My dad was the youngest of 12 children. His parents were believers but by the time he got to be in junior high, his parents had sort of checked out of parenting. He did not ever remember his father leading a family altar.

My mother got saved as a “bus kid” in a Salvation Army church. But those two established a daily practice that had a huge impact on my life.

We always ate an evening meal together, even if it wasn’t fancy. We did this five nights a week (not Sunday or Midweek service night, that’s just what they did). Dad would read the Bible to us.

When we were young it was a Bible picture book, and the Bible itself when we were older. He usually chose an updated version so that younger children could understand more easily. Then we would talk about it and pray.

It was that simple.

3. Talk about the lessons you have learned.

When Dad would read Proverbs, we were free to ask what various sayings meant. Sometimes Mom and Dad did not know what a verse meant and we would try to figure it out together. I especially remember Dad talking about how various Proverbs had proven true in his own life.

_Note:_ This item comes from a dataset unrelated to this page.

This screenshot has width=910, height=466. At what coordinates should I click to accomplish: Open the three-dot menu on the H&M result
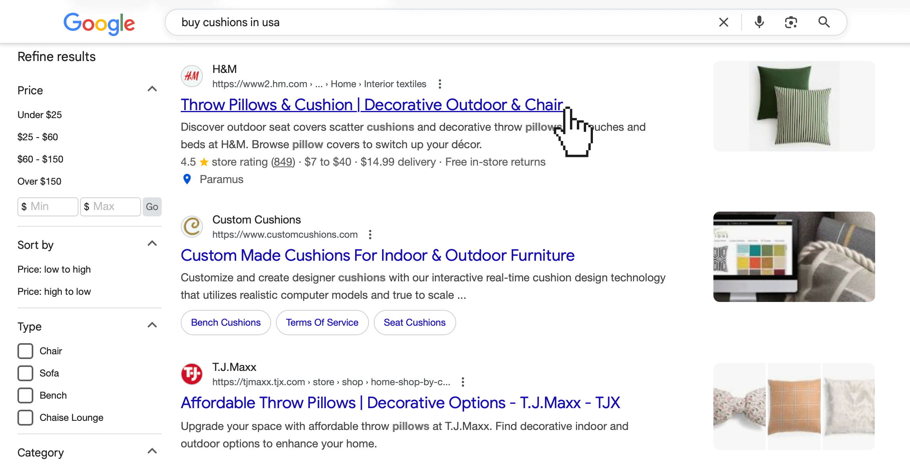pos(440,84)
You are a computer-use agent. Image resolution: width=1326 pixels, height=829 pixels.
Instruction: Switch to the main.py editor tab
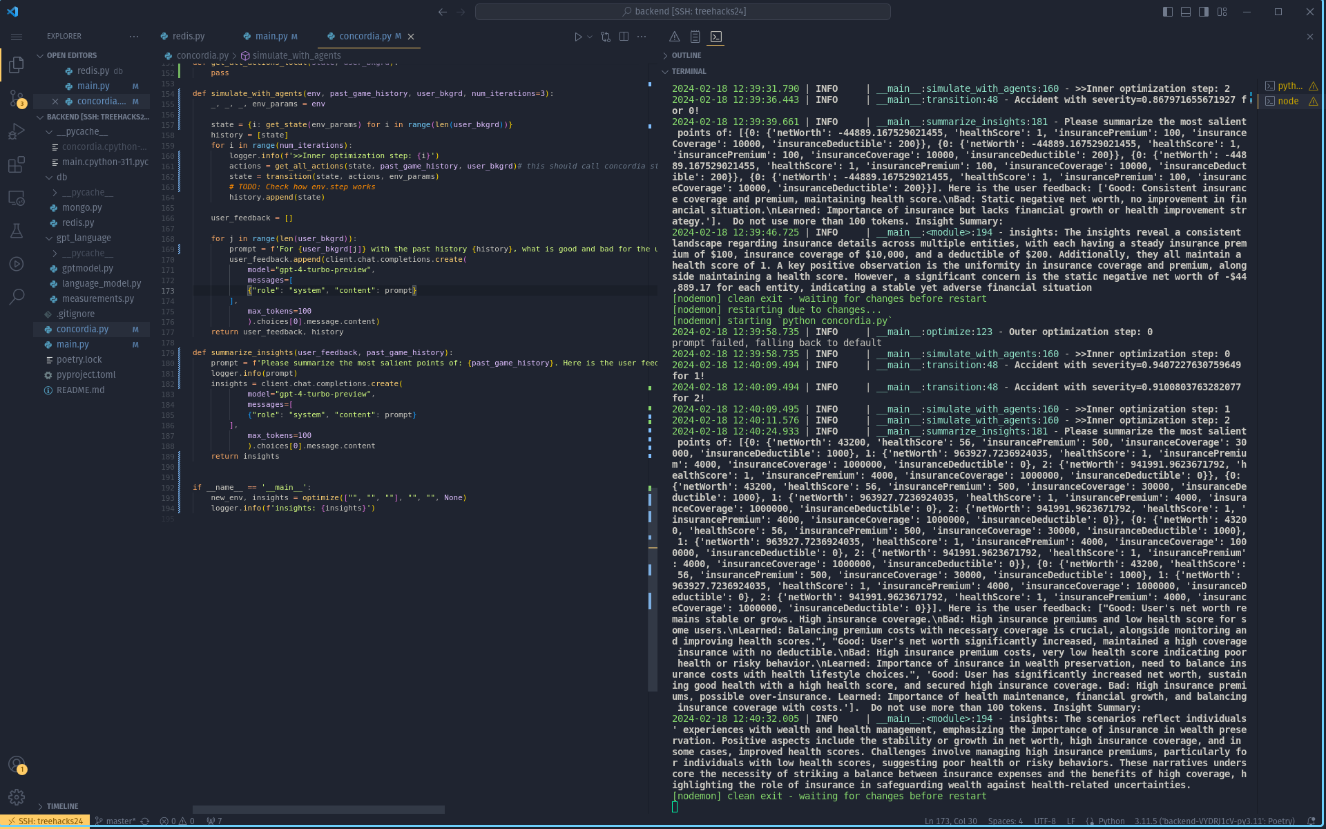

Dad read Proverbs 6:1-4 and explained that “surety” in the modern world means “co-signing.” He told the story about how he wished he knew this verse was in the Bible before he co-signed for a friend in a business deal and had to pay his friend’s debt (and never got the money back from his friend).

Mom piped in, “I told him he shouldn’t do it.”

“And I should have listened to you,” he replied, smiling at her.

Don’t get the wrong idea. Mom was never afraid to speak up if she believed something was not right, but she also loved and respected my father deeply and followed his leadership. Dad was humble and kind, but never shirked from his responsibility of leading in our home.

I learned two lessons. Don’t co-sign and don’t disregard the counsel of a godly wife.

Tell your own stories about how you have seen Proverbs work out in real life. Do not be afraid to tell your children about things you learned the hard way. Do not be too proud to reveal your failures. Have enough humility to teach your children to avoid your failures.

Let the Spirit lead you as you talk. Even if the kids act bored, have the conversation. They will remember. It doesn’t have to be a long conversation. In fact, it is better to keep it short. Even five or ten minutes can be life-changing.

Aside from teaching your children about salvation, if all you ever talk about in your teaching time with your children is the Book of Proverbs, you will have done very well.

4. Involve your wife.

Show this article to your wife. Plan a daily time for your family to be together. At the end of the evening meal usually works quite well. Read today’s Proverb. Talk about it for a few minutes. Then pray.

Just do it. Now. Today. Do not wait another day.